What is expected:
All of the data that follows needs to be printed again, exactly as it reads.

Saved entries:
=== Section Start ===

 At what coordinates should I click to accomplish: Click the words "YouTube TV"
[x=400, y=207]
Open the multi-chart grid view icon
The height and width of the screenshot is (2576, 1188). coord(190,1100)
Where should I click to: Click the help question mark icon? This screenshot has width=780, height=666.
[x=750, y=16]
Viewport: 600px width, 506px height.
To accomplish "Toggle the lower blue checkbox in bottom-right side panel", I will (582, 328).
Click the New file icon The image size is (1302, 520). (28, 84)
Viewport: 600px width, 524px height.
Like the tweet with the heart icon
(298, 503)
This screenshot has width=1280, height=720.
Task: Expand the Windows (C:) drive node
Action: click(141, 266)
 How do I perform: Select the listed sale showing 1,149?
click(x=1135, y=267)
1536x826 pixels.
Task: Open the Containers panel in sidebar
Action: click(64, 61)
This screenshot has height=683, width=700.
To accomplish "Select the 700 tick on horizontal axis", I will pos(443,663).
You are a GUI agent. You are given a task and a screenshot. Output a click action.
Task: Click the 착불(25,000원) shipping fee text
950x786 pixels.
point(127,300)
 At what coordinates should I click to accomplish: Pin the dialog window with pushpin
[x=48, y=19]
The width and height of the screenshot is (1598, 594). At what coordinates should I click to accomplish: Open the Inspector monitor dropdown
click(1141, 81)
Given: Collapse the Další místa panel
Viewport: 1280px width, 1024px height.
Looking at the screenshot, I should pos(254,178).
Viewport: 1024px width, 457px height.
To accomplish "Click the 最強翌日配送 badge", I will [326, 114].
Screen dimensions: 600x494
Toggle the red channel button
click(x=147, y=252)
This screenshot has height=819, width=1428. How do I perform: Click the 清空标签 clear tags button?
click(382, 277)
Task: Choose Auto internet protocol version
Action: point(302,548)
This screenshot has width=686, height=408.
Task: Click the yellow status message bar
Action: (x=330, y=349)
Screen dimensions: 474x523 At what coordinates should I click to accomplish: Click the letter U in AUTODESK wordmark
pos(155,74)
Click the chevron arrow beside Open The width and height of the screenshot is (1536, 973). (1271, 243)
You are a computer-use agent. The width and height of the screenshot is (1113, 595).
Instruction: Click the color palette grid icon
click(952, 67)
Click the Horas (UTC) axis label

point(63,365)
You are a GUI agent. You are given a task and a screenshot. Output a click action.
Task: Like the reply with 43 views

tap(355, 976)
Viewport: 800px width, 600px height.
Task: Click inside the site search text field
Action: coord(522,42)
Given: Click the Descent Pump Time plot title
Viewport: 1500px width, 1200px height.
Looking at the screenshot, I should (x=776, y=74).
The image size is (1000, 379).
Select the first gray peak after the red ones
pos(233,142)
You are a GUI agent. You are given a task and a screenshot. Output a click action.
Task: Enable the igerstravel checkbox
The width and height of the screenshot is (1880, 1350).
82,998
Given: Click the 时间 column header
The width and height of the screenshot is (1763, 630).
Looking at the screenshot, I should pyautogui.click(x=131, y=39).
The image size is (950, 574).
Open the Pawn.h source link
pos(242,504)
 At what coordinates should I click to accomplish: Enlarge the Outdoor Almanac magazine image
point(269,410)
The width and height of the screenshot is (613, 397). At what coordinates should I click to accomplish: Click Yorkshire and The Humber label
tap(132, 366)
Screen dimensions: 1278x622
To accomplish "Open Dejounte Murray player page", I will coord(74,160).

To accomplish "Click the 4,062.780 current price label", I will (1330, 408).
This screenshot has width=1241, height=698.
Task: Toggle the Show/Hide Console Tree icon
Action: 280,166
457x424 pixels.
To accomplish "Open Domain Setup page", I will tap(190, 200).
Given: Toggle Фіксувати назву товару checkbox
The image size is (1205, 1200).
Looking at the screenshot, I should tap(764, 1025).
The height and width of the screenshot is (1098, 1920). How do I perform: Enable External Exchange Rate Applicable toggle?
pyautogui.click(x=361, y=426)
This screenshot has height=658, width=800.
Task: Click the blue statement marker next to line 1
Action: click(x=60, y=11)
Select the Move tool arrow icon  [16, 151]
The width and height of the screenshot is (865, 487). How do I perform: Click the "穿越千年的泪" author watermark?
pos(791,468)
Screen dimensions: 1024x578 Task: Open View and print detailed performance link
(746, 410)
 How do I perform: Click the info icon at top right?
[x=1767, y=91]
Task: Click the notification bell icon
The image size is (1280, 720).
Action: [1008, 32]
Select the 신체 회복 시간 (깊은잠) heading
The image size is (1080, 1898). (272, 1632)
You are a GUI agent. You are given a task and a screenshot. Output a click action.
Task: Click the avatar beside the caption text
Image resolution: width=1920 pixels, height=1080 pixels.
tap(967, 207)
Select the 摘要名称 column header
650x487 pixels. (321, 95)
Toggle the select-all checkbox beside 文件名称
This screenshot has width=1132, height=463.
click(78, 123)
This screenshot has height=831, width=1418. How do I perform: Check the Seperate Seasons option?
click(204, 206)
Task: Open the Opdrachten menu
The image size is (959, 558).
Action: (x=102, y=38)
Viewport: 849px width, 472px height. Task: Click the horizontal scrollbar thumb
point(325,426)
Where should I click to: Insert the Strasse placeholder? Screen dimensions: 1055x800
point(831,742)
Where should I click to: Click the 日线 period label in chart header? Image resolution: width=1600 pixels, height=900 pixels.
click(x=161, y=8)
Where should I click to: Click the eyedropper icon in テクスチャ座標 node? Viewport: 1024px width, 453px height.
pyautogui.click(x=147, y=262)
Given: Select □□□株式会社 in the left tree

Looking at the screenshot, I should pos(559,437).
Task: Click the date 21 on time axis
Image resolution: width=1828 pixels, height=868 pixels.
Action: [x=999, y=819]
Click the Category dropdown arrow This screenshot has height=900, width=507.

=== Section End ===

Task solution:
 At what coordinates should I click to accomplish: Click the words "YouTube TV"
[x=400, y=207]
Open the multi-chart grid view icon
The height and width of the screenshot is (2576, 1188). coord(190,1100)
Where should I click to: Click the help question mark icon? This screenshot has width=780, height=666.
[x=750, y=16]
Viewport: 600px width, 506px height.
To accomplish "Toggle the lower blue checkbox in bottom-right side panel", I will (582, 328).
Click the New file icon The image size is (1302, 520). (28, 84)
Viewport: 600px width, 524px height.
Like the tweet with the heart icon
(298, 503)
This screenshot has width=1280, height=720.
Task: Expand the Windows (C:) drive node
Action: click(141, 266)
 How do I perform: Select the listed sale showing 1,149?
click(x=1135, y=267)
1536x826 pixels.
Task: Open the Containers panel in sidebar
Action: click(64, 61)
This screenshot has height=683, width=700.
To accomplish "Select the 700 tick on horizontal axis", I will pos(443,663).
You are a GUI agent. You are given a task and a screenshot. Output a click action.
Task: Click the 착불(25,000원) shipping fee text
950x786 pixels.
point(127,300)
 At what coordinates should I click to accomplish: Pin the dialog window with pushpin
[x=48, y=19]
The width and height of the screenshot is (1598, 594). At what coordinates should I click to accomplish: Open the Inspector monitor dropdown
click(1141, 81)
Given: Collapse the Další místa panel
Viewport: 1280px width, 1024px height.
Looking at the screenshot, I should pos(254,178).
Viewport: 1024px width, 457px height.
To accomplish "Click the 最強翌日配送 badge", I will [326, 114].
Screen dimensions: 600x494
Toggle the red channel button
click(x=147, y=252)
This screenshot has height=819, width=1428. How do I perform: Click the 清空标签 clear tags button?
click(382, 277)
Task: Choose Auto internet protocol version
Action: point(302,548)
This screenshot has width=686, height=408.
Task: Click the yellow status message bar
Action: (x=330, y=349)
Screen dimensions: 474x523 At what coordinates should I click to accomplish: Click the letter U in AUTODESK wordmark
pos(155,74)
Click the chevron arrow beside Open The width and height of the screenshot is (1536, 973). (1271, 243)
You are a computer-use agent. The width and height of the screenshot is (1113, 595).
Instruction: Click the color palette grid icon
click(952, 67)
Click the Horas (UTC) axis label

point(63,365)
You are a GUI agent. You are given a task and a screenshot. Output a click action.
Task: Like the reply with 43 views

tap(355, 976)
Viewport: 800px width, 600px height.
Task: Click inside the site search text field
Action: coord(522,42)
Given: Click the Descent Pump Time plot title
Viewport: 1500px width, 1200px height.
Looking at the screenshot, I should (x=776, y=74).
The image size is (1000, 379).
Select the first gray peak after the red ones
pos(233,142)
You are a GUI agent. You are given a task and a screenshot. Output a click action.
Task: Enable the igerstravel checkbox
The width and height of the screenshot is (1880, 1350).
82,998
Given: Click the 时间 column header
The width and height of the screenshot is (1763, 630).
Looking at the screenshot, I should pyautogui.click(x=131, y=39).
The image size is (950, 574).
Open the Pawn.h source link
pos(242,504)
 At what coordinates should I click to accomplish: Enlarge the Outdoor Almanac magazine image
point(269,410)
The width and height of the screenshot is (613, 397). At what coordinates should I click to accomplish: Click Yorkshire and The Humber label
tap(132, 366)
Screen dimensions: 1278x622
To accomplish "Open Dejounte Murray player page", I will coord(74,160).

To accomplish "Click the 4,062.780 current price label", I will (1330, 408).
This screenshot has width=1241, height=698.
Task: Toggle the Show/Hide Console Tree icon
Action: 280,166
457x424 pixels.
To accomplish "Open Domain Setup page", I will tap(190, 200).
Given: Toggle Фіксувати назву товару checkbox
The image size is (1205, 1200).
Looking at the screenshot, I should tap(764, 1025).
The height and width of the screenshot is (1098, 1920). How do I perform: Enable External Exchange Rate Applicable toggle?
pyautogui.click(x=361, y=426)
This screenshot has height=658, width=800.
Task: Click the blue statement marker next to line 1
Action: click(x=60, y=11)
Select the Move tool arrow icon  [16, 151]
The width and height of the screenshot is (865, 487). How do I perform: Click the "穿越千年的泪" author watermark?
pos(791,468)
Screen dimensions: 1024x578 Task: Open View and print detailed performance link
(746, 410)
 How do I perform: Click the info icon at top right?
[x=1767, y=91]
Task: Click the notification bell icon
The image size is (1280, 720).
Action: [1008, 32]
Select the 신체 회복 시간 (깊은잠) heading
The image size is (1080, 1898). (272, 1632)
You are a GUI agent. You are given a task and a screenshot. Output a click action.
Task: Click the avatar beside the caption text
Image resolution: width=1920 pixels, height=1080 pixels.
tap(967, 207)
Select the 摘要名称 column header
650x487 pixels. (321, 95)
Toggle the select-all checkbox beside 文件名称
This screenshot has width=1132, height=463.
click(78, 123)
This screenshot has height=831, width=1418. How do I perform: Check the Seperate Seasons option?
click(204, 206)
Task: Open the Opdrachten menu
The image size is (959, 558).
Action: (x=102, y=38)
Viewport: 849px width, 472px height. Task: Click the horizontal scrollbar thumb
point(325,426)
Where should I click to: Insert the Strasse placeholder? Screen dimensions: 1055x800
point(831,742)
Where should I click to: Click the 日线 period label in chart header? Image resolution: width=1600 pixels, height=900 pixels.
click(x=161, y=8)
Where should I click to: Click the eyedropper icon in テクスチャ座標 node? Viewport: 1024px width, 453px height.
pyautogui.click(x=147, y=262)
Given: Select □□□株式会社 in the left tree

Looking at the screenshot, I should pos(559,437).
Task: Click the date 21 on time axis
Image resolution: width=1828 pixels, height=868 pixels.
Action: [x=999, y=819]
Click the Category dropdown arrow This screenshot has height=900, width=507.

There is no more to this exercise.